“It's Baltimore, gentlemen. The gods will not save you.”
-- The police commissioner to his commanders on The Wire
The Baltimore Police Department's 2005 annual report is crammed with statistics that tell a story. Violent crime is down in every category measured by the department. The city witnessed 269 murders in 2005, or seven fewer than the previous year. The department's Organized Crime Division seized 618 firearms; 37 kilos of marijuana, cocaine, and heroin; and more than $10 million in cash. The narrative here is straightforward: The streets may be mean, but the cops are winning.
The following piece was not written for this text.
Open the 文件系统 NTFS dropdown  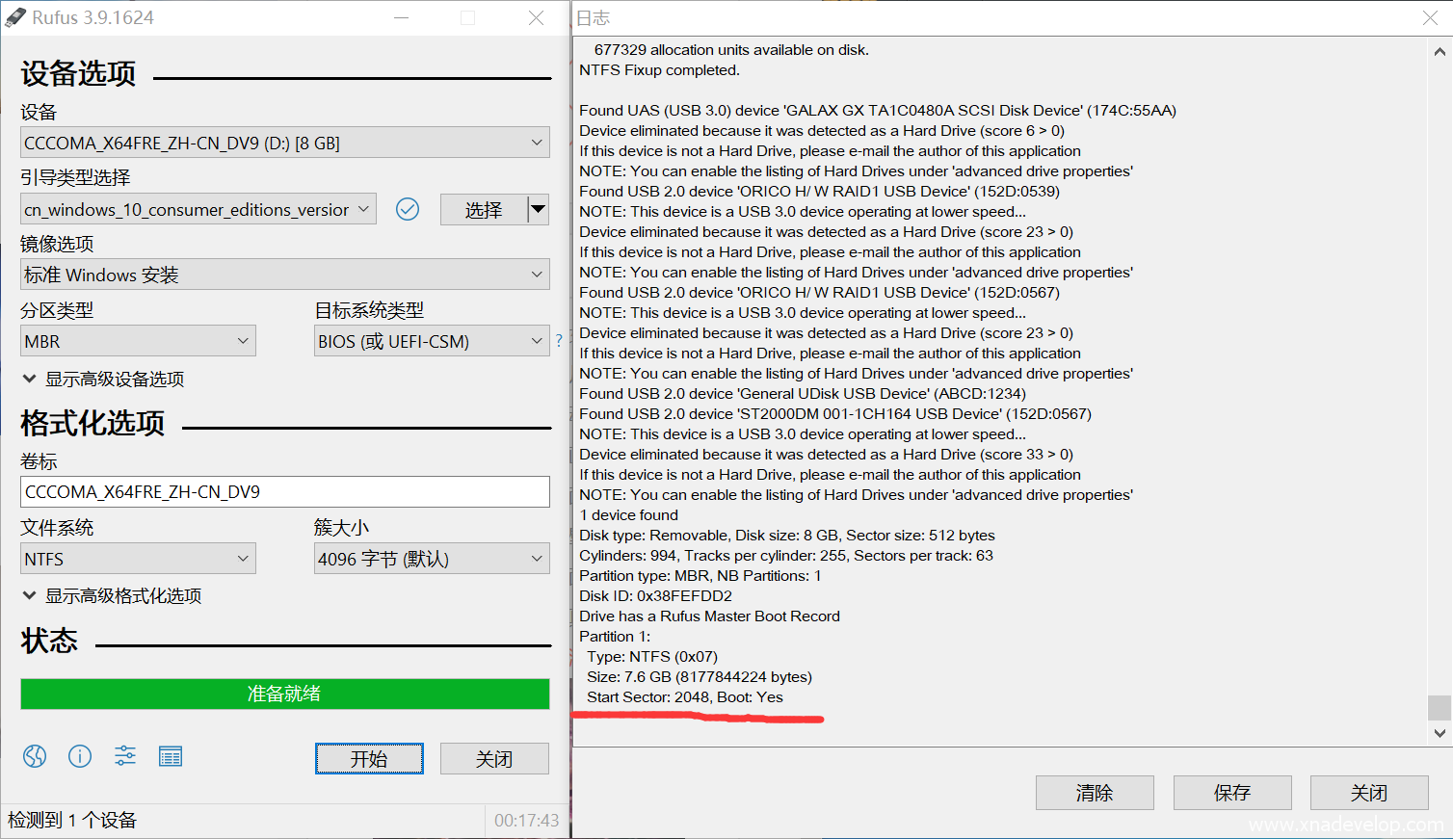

It's the story that one expects from the city's police force -- especially in an election year that finds the city's mayor, Martin O'Malley, running for governor. American television, however, has few excuses for its consistent fealty to the same story. The crime shows that crowd our TV channels peddle straightforward morality tales in which criminals find their nefarious misdeeds unraveled (and even tried and judged!) in a mere hour's time through the work of noble and efficient cops and prosecutors.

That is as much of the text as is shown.